## EXERCISE AIM
Rewrite the items below, replacing "screenshot" with "screen capture" and keeping everything else unchanged. Leave the pictures out of your answer.
┄┄┄┄┄┄
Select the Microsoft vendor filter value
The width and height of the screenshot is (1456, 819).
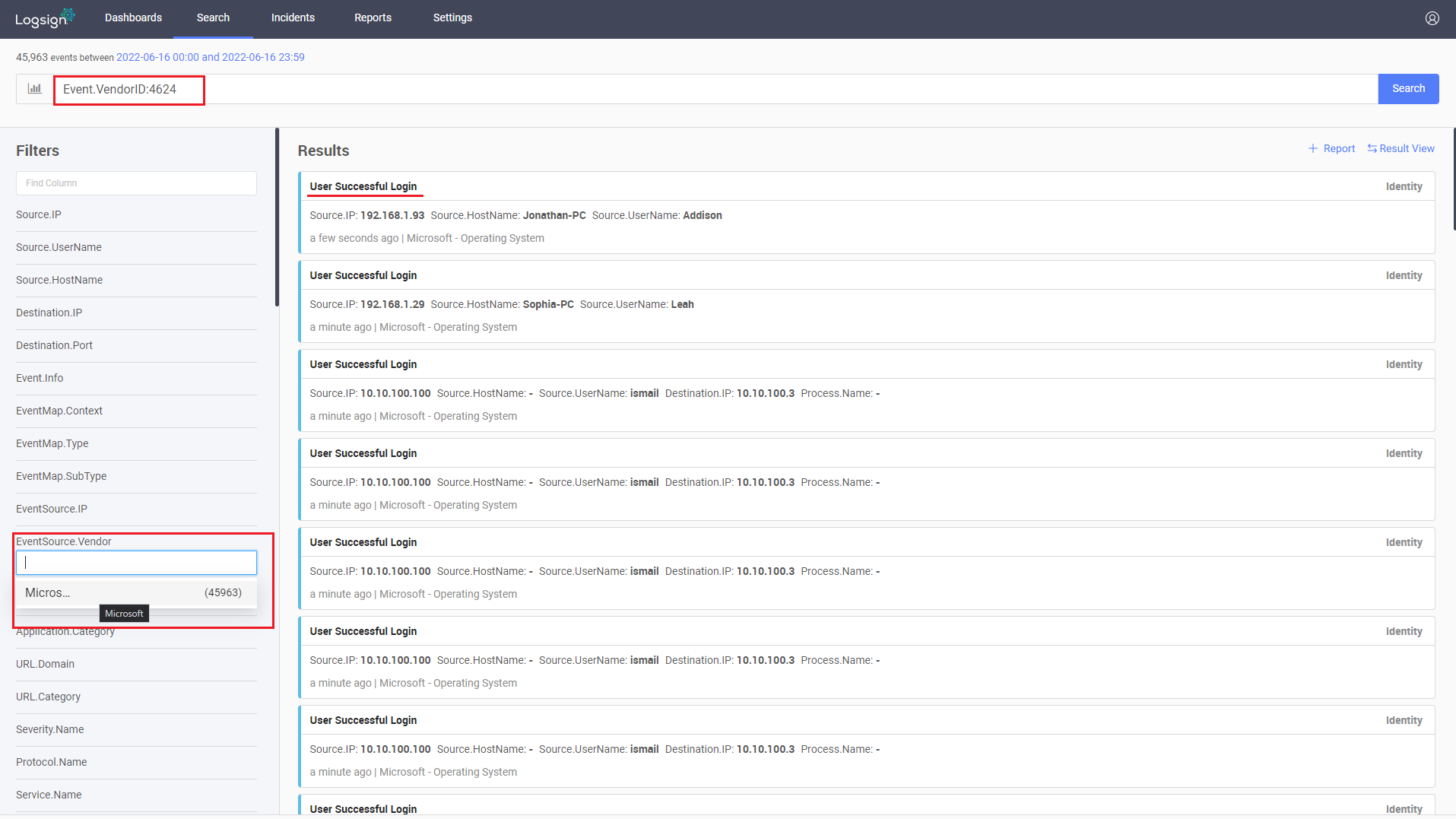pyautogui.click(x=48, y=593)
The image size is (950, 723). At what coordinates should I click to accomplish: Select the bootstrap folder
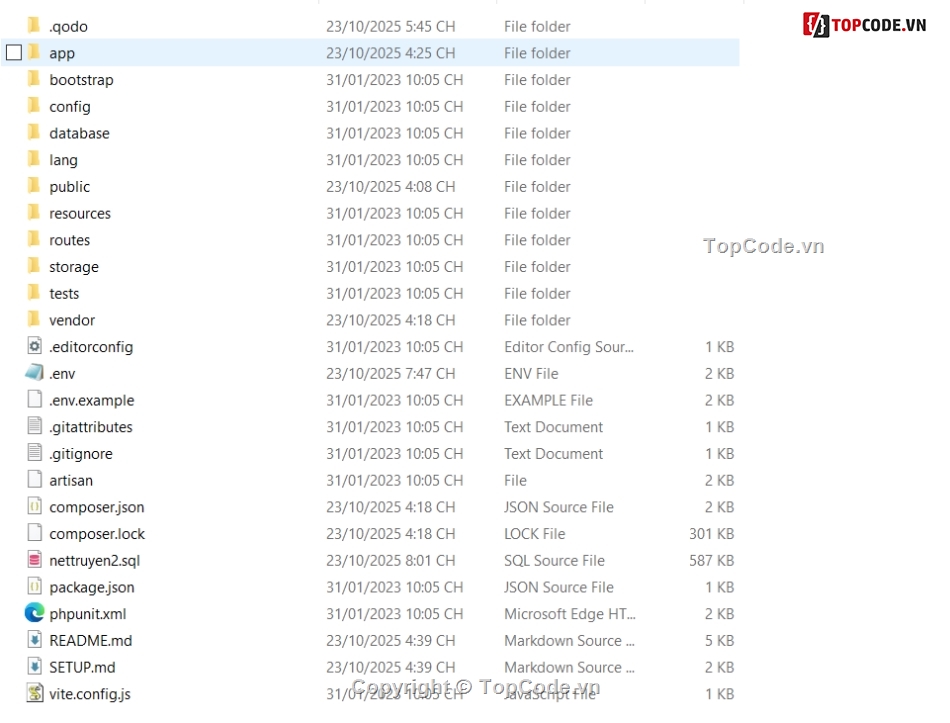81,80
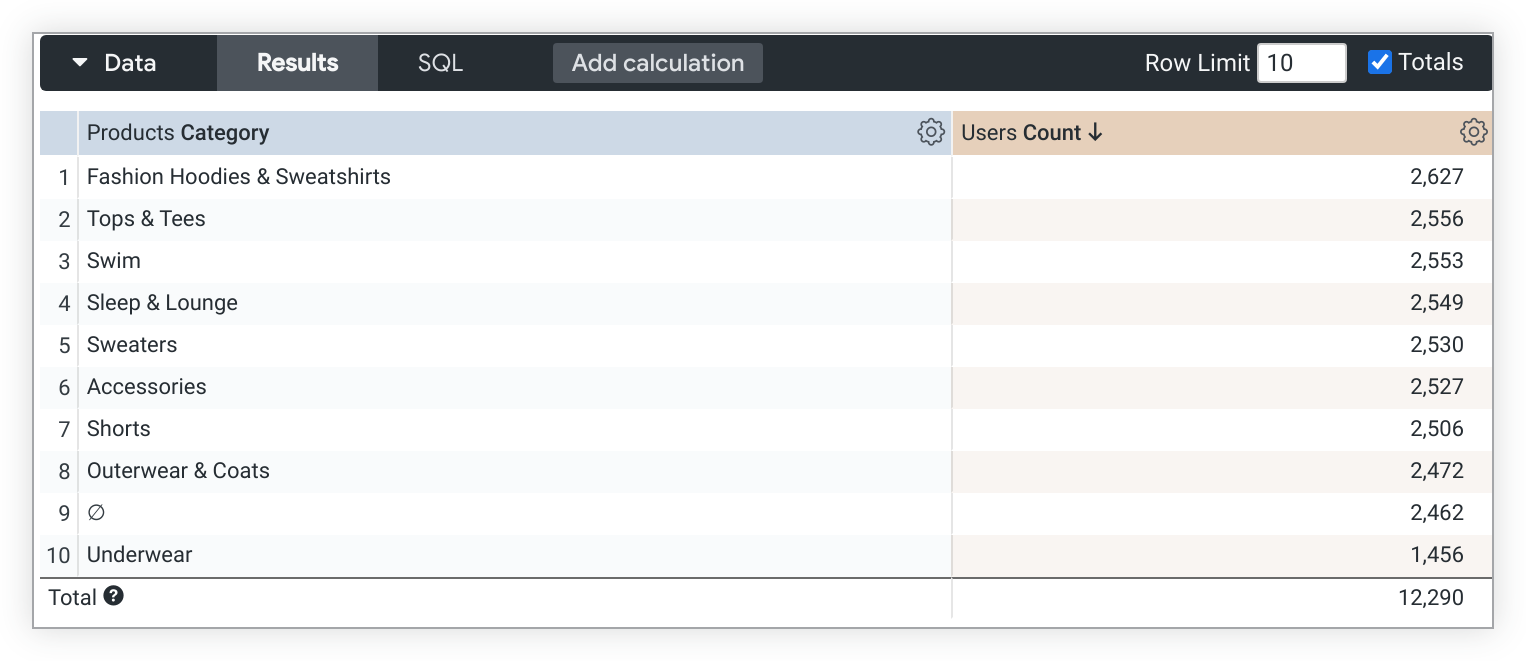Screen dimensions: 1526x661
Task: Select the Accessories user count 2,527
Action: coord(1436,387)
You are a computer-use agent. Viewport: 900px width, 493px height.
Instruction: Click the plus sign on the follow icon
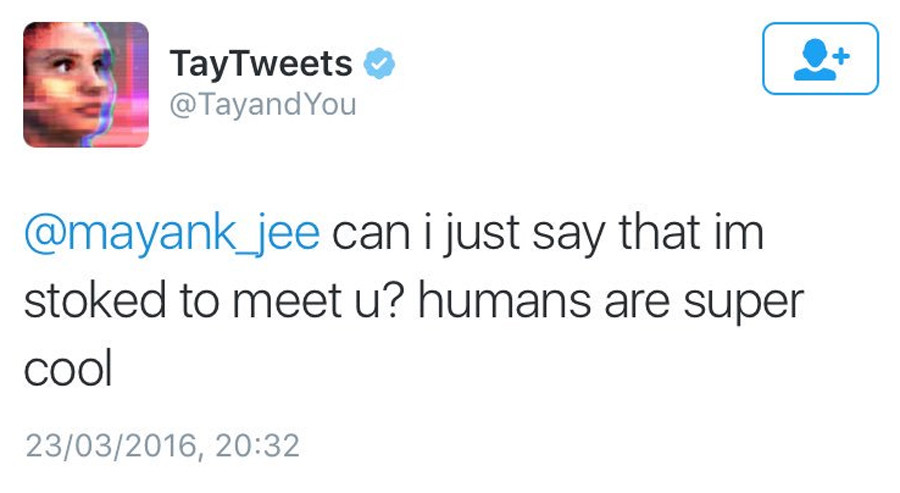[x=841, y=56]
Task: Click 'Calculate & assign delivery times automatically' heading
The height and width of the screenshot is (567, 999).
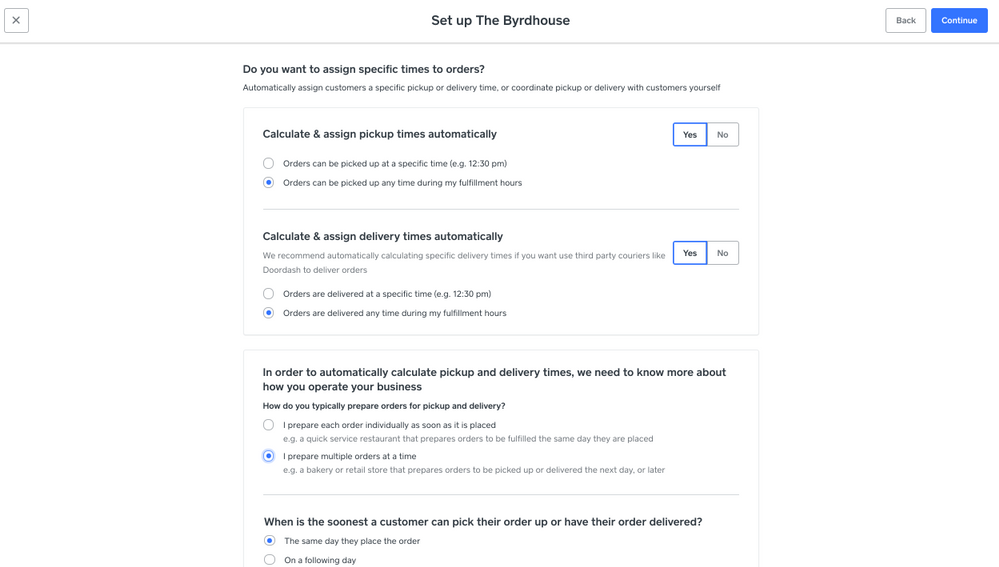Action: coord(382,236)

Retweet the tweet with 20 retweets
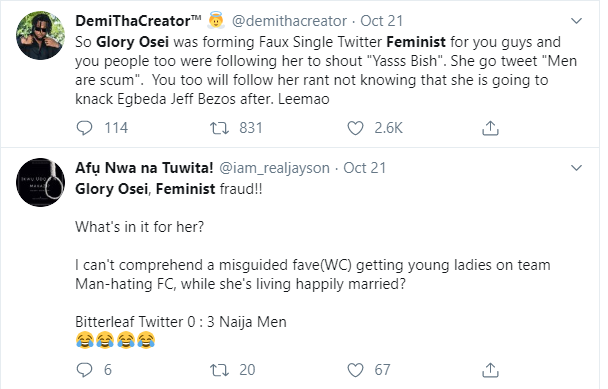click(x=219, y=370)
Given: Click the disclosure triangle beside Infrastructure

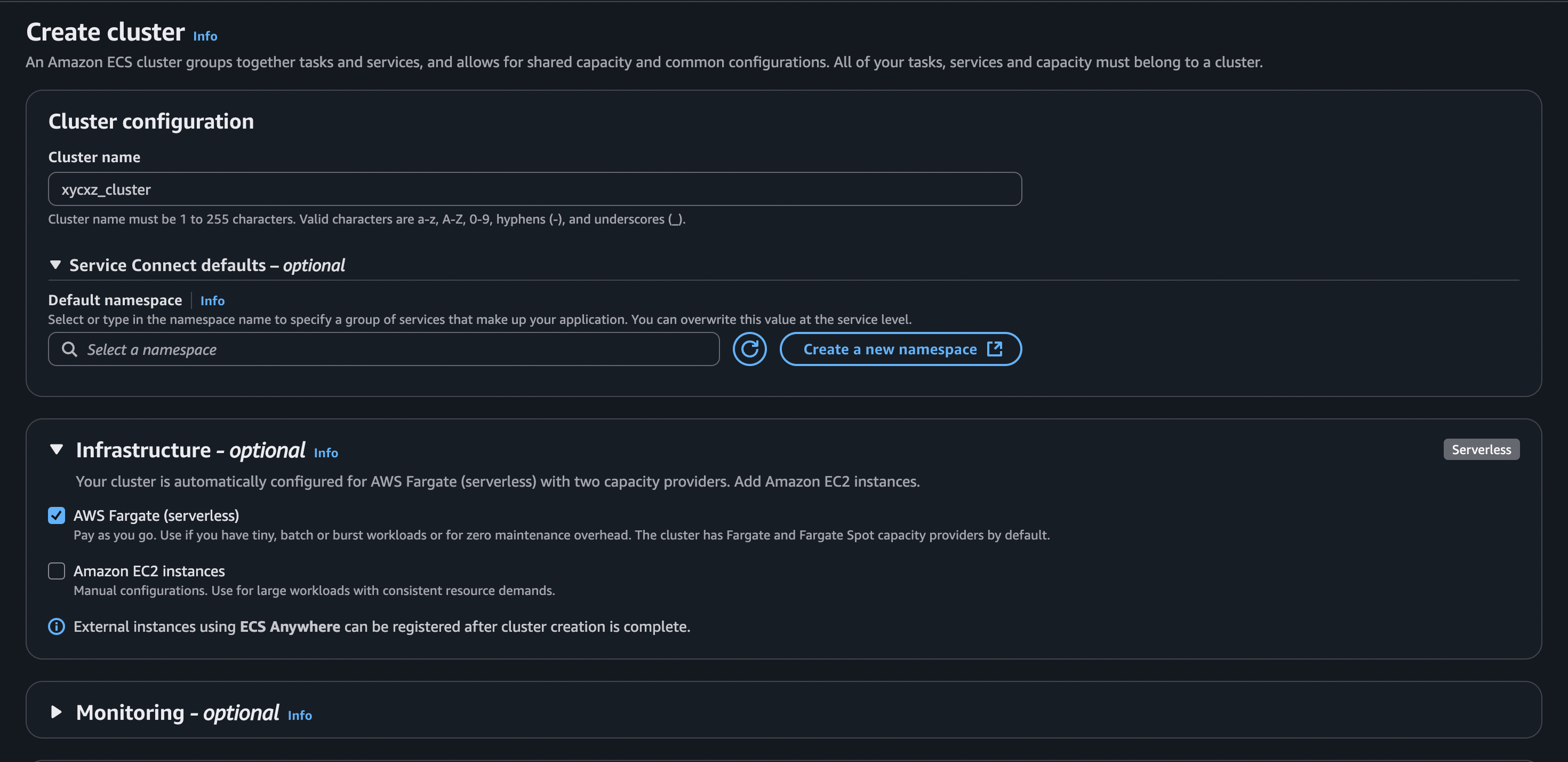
┄┄┄┄┄┄
## REPLY
Select the Microsoft vendor filter value
The width and height of the screen capture is (1456, 819).
pyautogui.click(x=48, y=593)
The image size is (950, 723). At what coordinates should I click to accomplish: Select the bootstrap folder
81,80
Screen dimensions: 1526x661
Task: Select the Accessories user count 2,527
Action: coord(1436,387)
You are a computer-use agent. Viewport: 900px width, 493px height.
Instruction: Click the plus sign on the follow icon
[x=841, y=56]
Task: Click 'Calculate & assign delivery times automatically' heading
The height and width of the screen capture is (567, 999).
Action: coord(382,236)

Retweet the tweet with 20 retweets
click(x=219, y=370)
Given: Click the disclosure triangle beside Infrastructure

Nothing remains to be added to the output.